TEXTAUSZUG:
● ● ● ● ●
Im Legiferierungsprozess, der nun folgte und in dem die institutionellen und organisatorischen Rahmenbedingungen der neuen Lehrerinnen- und Lehrerbildung festgelegt wurden, können grob drei Phasen unterschieden werden: erstens die Verabschiedung der Grundsätze im Grossen Rat des Kantons Bern 1990, mit denen die wesentlichen Eckwerte der neuen Lehrerinnen- und Lehrerbildung definiert wurden; zweitens die Verabschiedung des Gesetzes über die Lehrerinnen- und Lehrerbildung von 1995 als Grundlage für die Angliederung der Lehrerinnen- und Lehrerbildung an die Universität Bern sowie drittens das Gesetz über die Pädagogische Hochschule von 2004, mit dem eine autonome Pädagogische Hochschule geschaffen wurde.
● ● ● ● ●
GESPEICHERTE ZEILEN:
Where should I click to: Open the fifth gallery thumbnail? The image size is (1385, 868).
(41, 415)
● ● ● ● ●
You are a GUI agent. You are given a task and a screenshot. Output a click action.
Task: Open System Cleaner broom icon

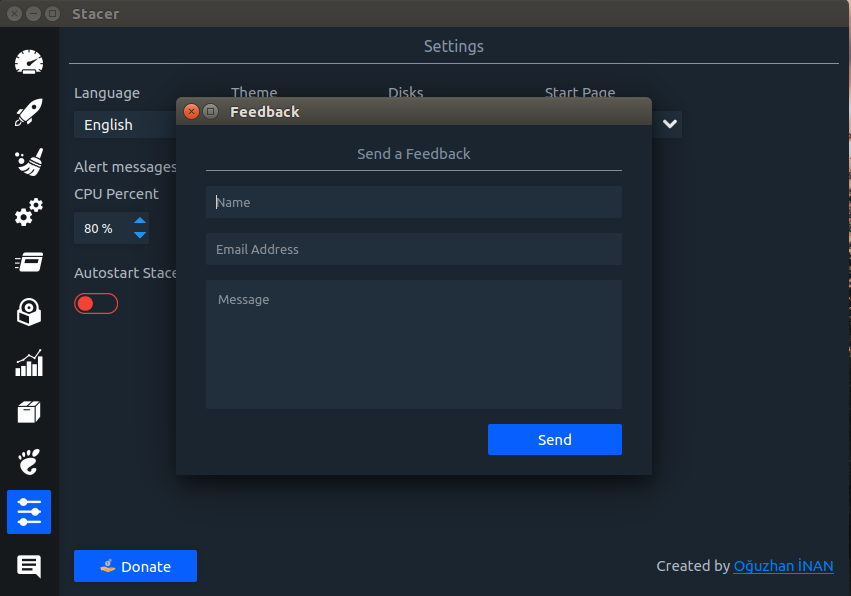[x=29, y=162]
● ● ● ● ●
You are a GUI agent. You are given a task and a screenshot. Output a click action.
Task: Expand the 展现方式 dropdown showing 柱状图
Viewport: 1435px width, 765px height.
● ● ● ● ●
ZIEL DER ÜBUNG: Wie geht der Text über die drei Phasen der Gesetzgebung zur bernischen Lehrerinnen- und Lehrerbildung weiter? Führe ihn im Anschluss an seinen letzten Satz fort.

LÖSUNG:
Erste normative Festlegungen für eine neue Lehrerinnen- und Lehrerbildung im Kanton Bern erfolgten deshalb bereits 1990, als der Grosse Rat Grundsätze zur «Gesamtkonzeption der Lehrerbildung» (Grossratsbeschluss GKL 1990) beschloss – also noch bevor auf interkantonaler Ebene die Reformdiskussionen überhaupt flächendeckend initiiert worden waren. Die Eckwerte für die Neuorganisation der Volksschullehrerausbildung präsentierten sich nach diesem Grossratsbeschluss vom 14. August 1990 13wie folgt (vgl. auch Criblez & Reusser 2001; Weniger 2012, 2016/im Druck):
—Die Ausbildung aller Lehrerinnen und Lehrer sollte im tertiären Bildungsbereich erfolgen, also einen Ausbildungsabschluss auf der Sekundarstufe II voraussetzen, wobei auch Abschlüsse der Berufsbildung als Vorbildung anerkannt werden sollten.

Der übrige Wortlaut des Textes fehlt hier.